──────── Выбранный отрывок

И вот именно это Я в себе12и есть объект идеализма. Объект этой системы действительно наличествует еще, как нечто реальное, в сознании, не как вещь в себе (тогда идеализм перестал бы быть тем, что он есть, и превратился бы в догматизм), а как Я в себе, не как предмет опыта (ибо он не определен, но определяется исключительно лишь мною, при чем без этого определения он ничто и даже без него вообще не существует), но как нечто, стоящее выше всякого опыта.
Объект догматизма, напротив, относится к объектам первого класса, производимым исключительно деятельностью свободного мышления, вещь в себе есть простое измышление, она не имеет никакой реальности. Она не встречается в опыте (ибо система опыта есть не что иное, как сопровождающееся чувством необходимости мышление) и даже догматиком, который, подобно всякому философу, должен ее обосновать, не выдается ни за что иное. Догматик, правда, хочет обеспечить за ней реальность, т. е необходимость мыслить ее, как основание всякого опыта, чего достигнуть он будет в состоянии, однако, лишь доказавши, что опыт действительно объясняется вещью в себе и что без последней он не объясним. Но в этом-то как раз и состоит вопрос, и нельзя предполагать того, что только еще следует доказать.
Итак, объект идеализма имеет по сравнении с объектом догматизма то преимущество, что он, не в качестве объясняющего опыт основания (что было бы самопротиворечивым и превратило бы саму эту систему в часть опыта), но вообще может быть обнаружен в сознании, между тем как объект догматизма, напротив, не может быть ничем иным, как простым измышлением, ожидающим еще только от системы (в случае ее удачи) своей реализации.
Сказанное выше приведено нами исключительно лишь для уяснения различий обеих систем, а не для того, чтобы выводить из него какие-нибудь следствия против последней системы. Что объект всякой философии, как основание, объясняющее опыт, должен лежать вне опыта, – этого требует уже самая сущность философии, причем совсем не следует, что требование это враждебно одной из философских систем. Почему объект философии должен еще особым образом наличествовать в сознании, для этого мы пока не нашли еще никаких оснований.
Если это последнее соображение кого-нибудь не убедит, то это не значит еще, что он вообще не будет в состоянии убедиться в целом, так как соображение наше высказано в слишком беглой и краткой форме. Но все же, следуя своему намерению, я хотел бы и здесь предупредить некоторые возможные возражения. Можно было бы пытаться отрицать утверждаемое нами непосредственное самосознание в свободном действии духа. Такому человеку нам оставалось бы только еще раз напомнить указанные нами выше условия этого непосредственного самосознания. Оно не навязывается нам, не появляется само собою; необходимо действительное свободное действие, после которого нужно, абстрагировавши от объекта, направить внимание исключительно на себя самого. Никто не может быть принужден к такому действию, и если кто-нибудь утверждает, что он выполнил это действа, то никак нельзя знать, правильно ли он и так ли, как при этом требуется, поступает. Одним словом, сознание это никому не может быть доказано; всякий должен свободно вызвать его в себе. Против второго утверждения, что вещь в себе есть простое измышление (Erdichtung), можно было бы возражать, лишь не понявши его. Такого читателя мы можем отослать назад, к данному нами выше описанию возникновения этого понятия.

────────────────
──────── Сохранённые данные

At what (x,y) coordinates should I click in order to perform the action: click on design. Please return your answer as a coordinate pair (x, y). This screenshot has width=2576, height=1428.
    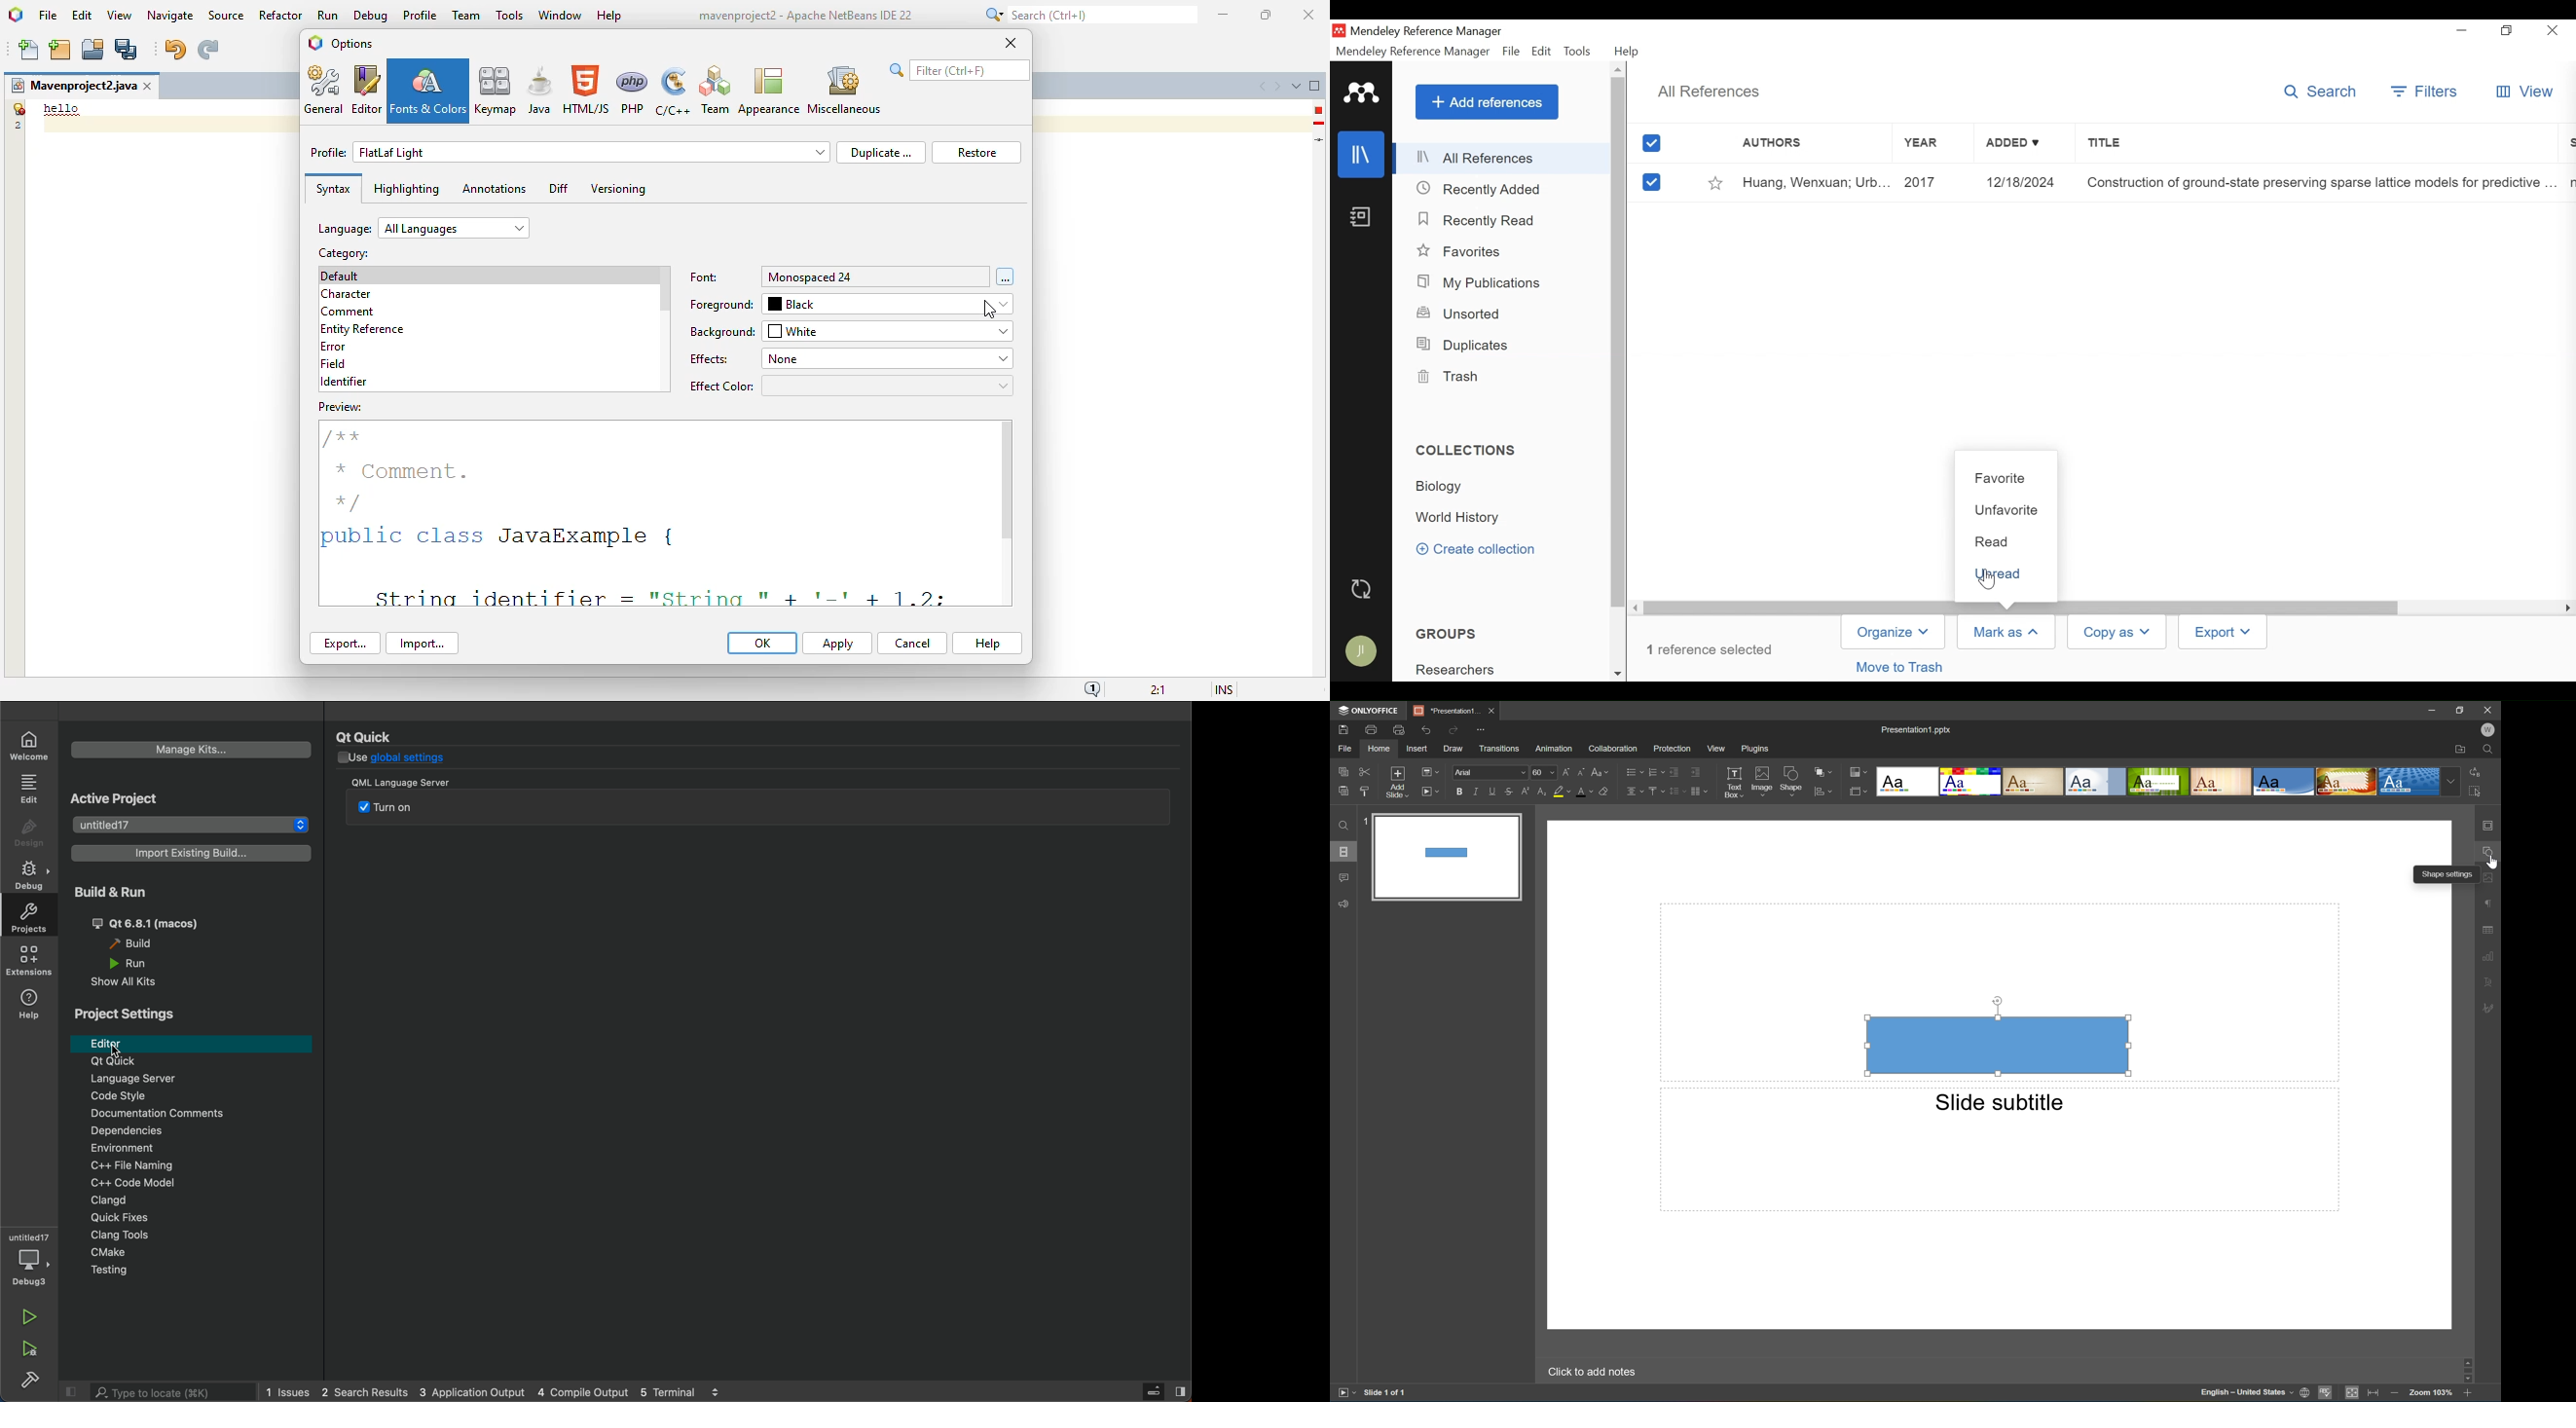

────────────────

Условие задания: Перепечатайте отрывок об идеализме и догматизме от слов «Сказанное выше приведено» до слов «еще никаких оснований.». Этот материал существует отдельно от отрывка и с ним не связан.

Ответ к заданию:
Сказанное выше приведено нами исключительно лишь для уяснения различий обеих систем, а не для того, чтобы выводить из него какие-нибудь следствия против последней системы. Что объект всякой философии, как основание, объясняющее опыт, должен лежать вне опыта, – этого требует уже самая сущность философии, причем совсем не следует, что требование это враждебно одной из философских систем. Почему объект философии должен еще особым образом наличествовать в сознании, для этого мы пока не нашли еще никаких оснований.